"Kader gayrete aşıktır" demiş Yunus Emre, bu cümleye neler neler yazılıp çizilmiştir. Belki kişi kendisiyle münakaşa etmiştir bu cümle için, belki bir çift gidişatı tek kişilik olan bir ilişkide diğerine ettiği sitemde kullanmıştır, belki de pes edeceği zaman bu cümleye sarılmıştır birileri kim bilir?
Ya da hepsi bir arada.
Yetişkin hayatını sevemiyorum, insanın mücalesinin üniversite sıralarında başladığını düşünürdüm, değilmiş. İş hayatı okyanus gibi, küçük yerlerde olunmasına rağmen. Gayret etmek, çabalamak her gün yeniden her şeye rağmen kendini kaybetmeden (birçok anlamda) mücadele edebilmek herkesin harcı değil, kesinlikle. İçin yangın yeriyken yüzüne gerçekten farksız olması gereken bir tebessüm maskesi takabilmek hiç kolay değil.
Evde bir evlat, kardeşlerine bir kardeş, arkadaşlarına dost, sosyal hayatında bir birey olmak için yanıp kül olup külünden yeniden yanarken hiç de basite indirgenecek bir olay değil.
Ayna karşısında kendine yumuşak, şefkat dolu sözler söyleyebilecek kadar aran iyi olmuyor bazen mesela kendinle. Başkasının sana davranmasını istemeyecek kadar sert dille eleştiriyorsun kendini. Sen onu bir başkasına yapmazsın ama kendini yerden yere vuruyorsun sahi seviyor musun kendini?

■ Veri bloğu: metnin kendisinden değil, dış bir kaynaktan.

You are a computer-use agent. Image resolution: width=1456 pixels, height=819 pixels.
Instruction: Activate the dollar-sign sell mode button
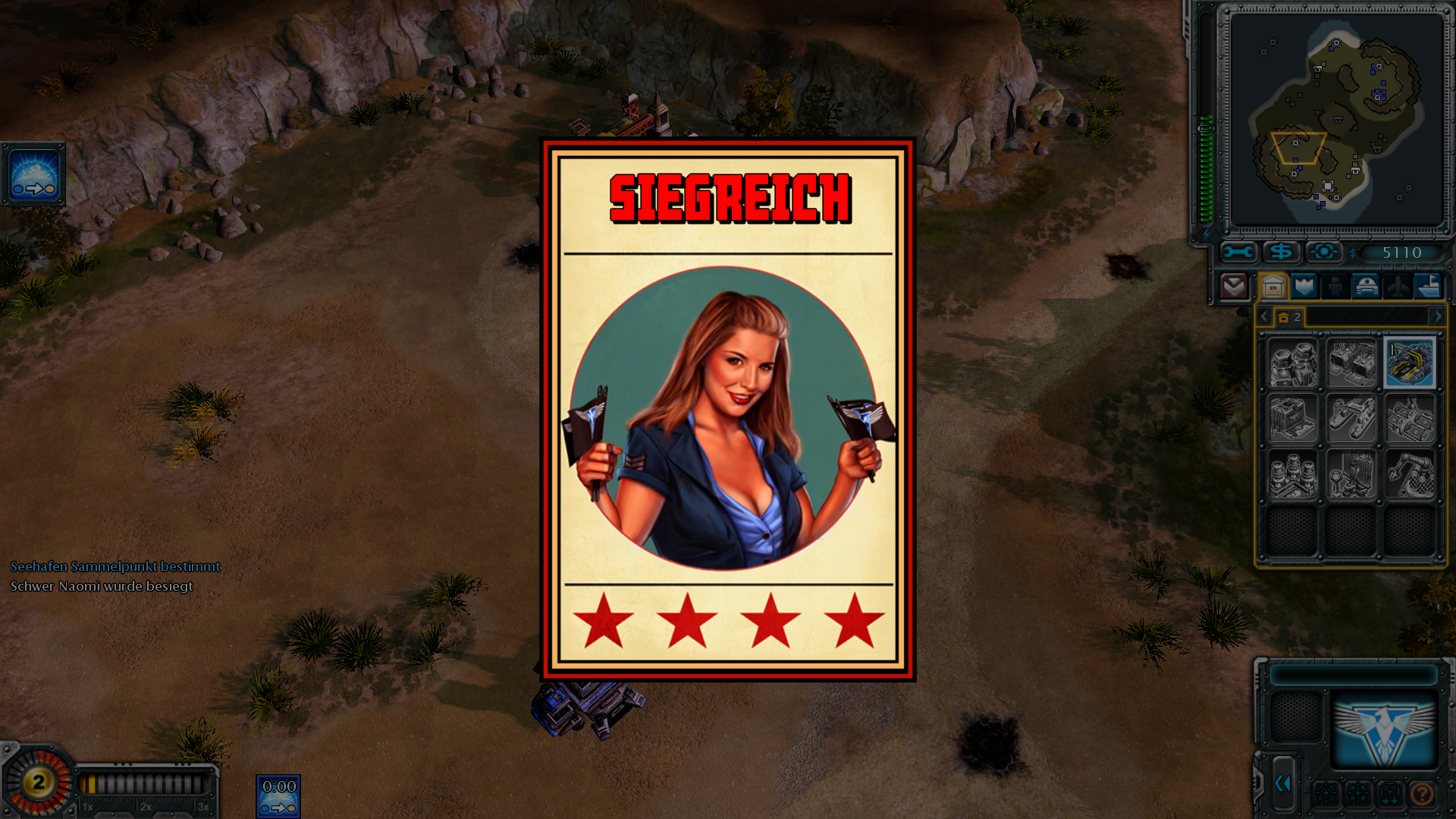click(x=1281, y=252)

Gayret edebiliyor musun? Düşünce tutunmadan kalkabiliyor musun mesela? Ağlayarak uyuyakaldığın sabahında seni ağlatan insana şans veriyor musun? Unutabiliyor musun acı tecrübelerini yoksa üzerine yenilerini mi ekliyorsun? Hayır bu sitem değil, bu da bir yolculuğun başı işte.
Yürümek ister misin kendine, kendi içine?